What to work on » Transcribe the lines below verbatim, skipping the images.

Records »
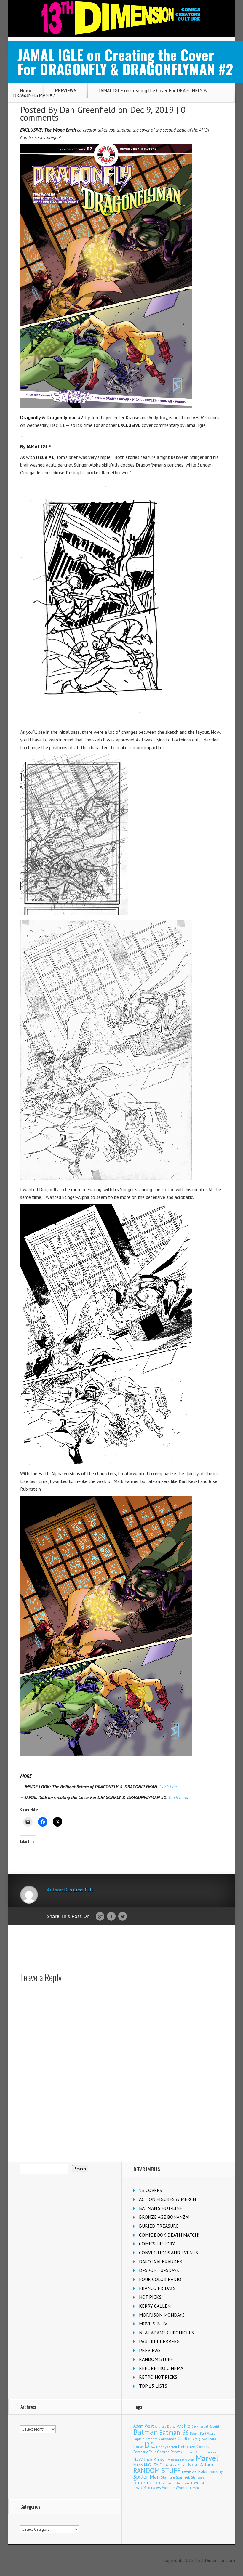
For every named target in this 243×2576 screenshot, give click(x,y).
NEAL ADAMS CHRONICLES (166, 2332)
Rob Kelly (216, 2472)
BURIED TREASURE (159, 2226)
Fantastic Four (144, 2452)
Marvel (207, 2458)
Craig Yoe (200, 2438)
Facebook (111, 1916)
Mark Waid (187, 2460)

Response to the exercise »
For every named target in this 243×2576 screenshot, give click(x,y).
NEAL ADAMS CHRONICLES (166, 2332)
Rob Kelly (216, 2472)
BURIED TREASURE (159, 2226)
Fantastic Four (144, 2452)
Marvel (207, 2458)
Craig Yoe (200, 2438)
Facebook (111, 1916)
Mark Waid (187, 2460)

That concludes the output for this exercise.